▶ _Task requirements_:
1) In the zebrafish copper study record, which authors are listed as registered authors?
2) List every keyword given in the zebrafish copper study record.
3) Continue the zebrafish copper study record from its last line.

Passage to read below:

ZFIN ID: ZDB-PUB-150822-7
Transcriptional responses and mechanisms of copper-induced dysfunctional locomotor behavior in zebrafish embryos
Zhang, T., Xu, L., Wu, J.J., Wang, W.M., Mei, J., Ma, X.F., Liu, J.X.
Date: 2015
Source: Toxicological sciences : an official journal of the Society of Toxicology   148(1): 299-310 (Journal)
Registered Authors: Liu, Jing-xia, Zhang, Ting
Keywords: copper, dysfunctional locomotor behavior, high-throughput in situ hybridization screening, myogenesis, neurogenesis
MeSH Terms:
  • Animals
  • Axons/drug effects
  • Axons/metabolism
  • Behavior, Animal/drug effects*
  • Biomarkers/metabolism
  • Copper/toxicity*
  • Embryo, Nonmammalian/abnormalities
  • Embryo, Nonmammalian/drug effects*
  • Embryo, Nonmammalian/metabolism
  • Embryonic Development/drug effects
  • Fish Proteins/genetics
  • Fish Proteins/metabolism*
  • In Situ Hybridization
  • Motor Activity/drug effects*
  • Muscle Development/drug effects
  • Muscle Proteins/genetics
  • Muscle Proteins/metabolism
  • Myelin Sheath/drug effects
  • Myelin Sheath/metabolism
  • Nerve Tissue Proteins/genetics
  • Nerve Tissue Proteins/metabolism
  • Neural Crest/abnormalities
  • Neural Crest/drug effects
  • Neural Crest/embryology
  • Neurogenesis/drug effects
  • Schwann Cells/drug effects
  • Schwann Cells/metabolism
  • Transcription, Genetic/drug effects*
  • Water Pollutants, Chemical/toxicity*
  • Zebrafish
PubMed: 26293553 Full text @ Toxicol. Sci.

End of Passage to read.
Provided material below:

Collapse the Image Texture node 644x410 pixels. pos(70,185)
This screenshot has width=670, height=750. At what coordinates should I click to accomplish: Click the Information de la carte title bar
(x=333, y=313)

End of Provided material.

▶ _Answers provided_:
1) Liu, Jing-xia and Zhang, Ting

2) copper, dysfunctional locomotor behavior, high-throughput in situ hybridization screening, myogenesis, neurogenesis

3)
Copper-induced delayed hatching and dysfunctional movement had been reported previously, and unbalanced free copper was found in the body of humans with Alzheimer's disease and other neural diseases, but details of the underlying mechanisms are still unknown. In this study, zebrafish (Danio rerio) embryos exposed to over 3.9μM of copper exhibited delayed hatching and significantly dysfunctional movement. Using high-throughput in situ hybridization screening and by conducting an in-depth analysis of gene characterization in embryos exposed to copper, we found that copper caused neural crest defects from the initiation stage of neurogenesis, and embryos younger than the 70% epiboly stage were sensitive to copper toxicity. The myelination of Schwann cells, other than melanophores, cartilage, and neurons, was inhibited by copper during neurogenesis. In addition, axon guidance was blocked by copper. Down-regulated cdx4-hox might have contributed to the neurogenesis-related defects. Moreover, copper inhibited the differentiation of muscle fibers and myotomes but not the specification of muscle progenitors. In summary, our data reveal a novel molecular mechanism for copper-inhibited locomotor behavior in embryos, in which copper blocks functional muscle fiber specification during myogenesis and inhibits the specification of axons and Schwann cell myelination during neurogenesis. A combination of these processes results in dysfunctional locomotor behavior in zebrafish embryos exposed to copper.